The COVID-19 pandemic will significantly increase global unemployment, leaving up to 25 million more people out of work, and will dramatically slash workers' incomes, the United Nations said Wednesday.
In a new study, the International Labor Organization (ILO) warned that the economic and labor crisis sparked by the spread of the new coronavirus, which has now killed more than 8,000 people worldwide, will have "far-reaching impacts on labor market outcomes."
"This is no longer only a global health crisis.
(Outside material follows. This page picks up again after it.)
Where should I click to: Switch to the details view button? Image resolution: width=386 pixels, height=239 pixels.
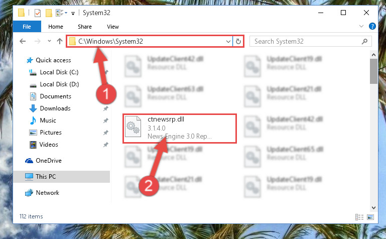359,217
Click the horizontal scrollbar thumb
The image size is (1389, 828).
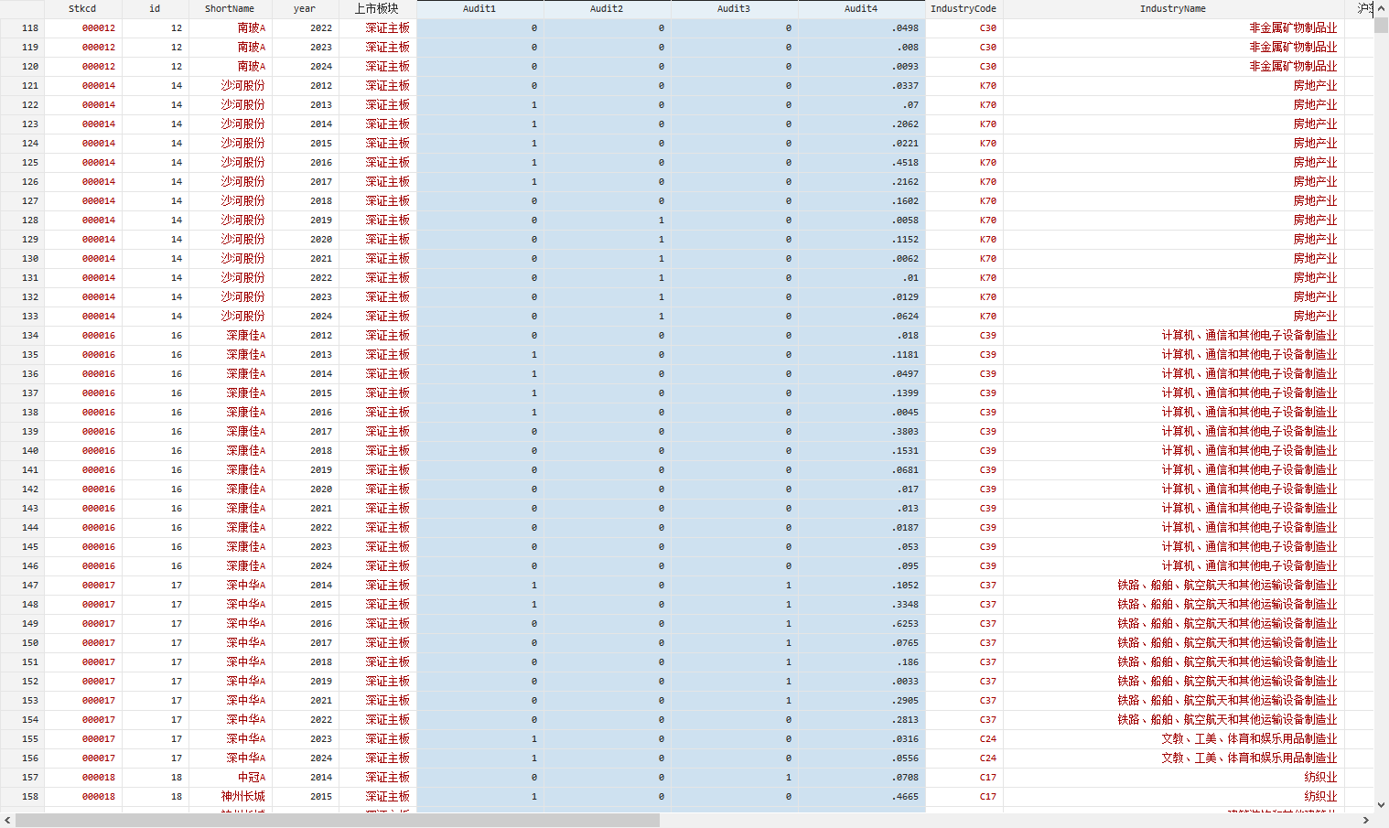coord(337,821)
It is also a major labor market and economic crisis that is having a huge impact on people," ILO chief Guy Ryder said in a statement.
The U.N. agency's study suggested the world should prepare to see a "significant rise in unemployment and underemployment in the wake of the virus."
Presenting different scenarios depending on how quickly and with what level of coordination governments react, it found that even in the best-case scenario, 5.3 million more people will be pushed into unemployment by the crisis.
At the high-end meanwhile, 24.7 million more people will become jobless on top of the 188 million registered as unemployed in 2019, the study found.
"By comparison, the 2008-2009 global financial crisis increased global unemployment by 22 million," the ILO said.
It warned that "underemployment is also expected to increase on a large scale, as the economic consequences of the virus outbreak translate into reductions in working hours and wages."
$3.4 trillion in lost income
Self-employment in developing countries, which often serves to cushion the impact of economic shifts, might not do so this time due to the severe restrictions being placed on the movement of people and goods.
Reductions in access to work will also mean "large income losses for workers," the ILO said.
"The study estimates these as being between $860 billion and $3.4 trillion by the end of 2020," it said, warning that "this will translate into falls in consumption of goods and services, in turn affecting the prospects for businesses and economies."
The number of people who live in poverty despite holding one or more jobs will also increase significantly, the study said, estimating that between 8.8 million and 35 million more people will be added to the ranks of the working poor.
"The strain on incomes resulting from the decline in economic activity will devastate workers close to or below the poverty line," it said.
The ILO called for urgent, large-scale and coordinated measures to protect workers in the workplace, stimulate the economy and employment and support jobs and income, including through social protection, paid leave and other subsidies.
The agency pointed out that some groups will be disproportionately impacted by the jobs crisis, including youth, older workers, women and migrants, in a way that could increase already soaring inequality.
"In 2008, the world presented a united front to address the consequences of the global financial crisis, and the worst was averted," Ryder pointed out. "We need that kind of leadership and resolve now."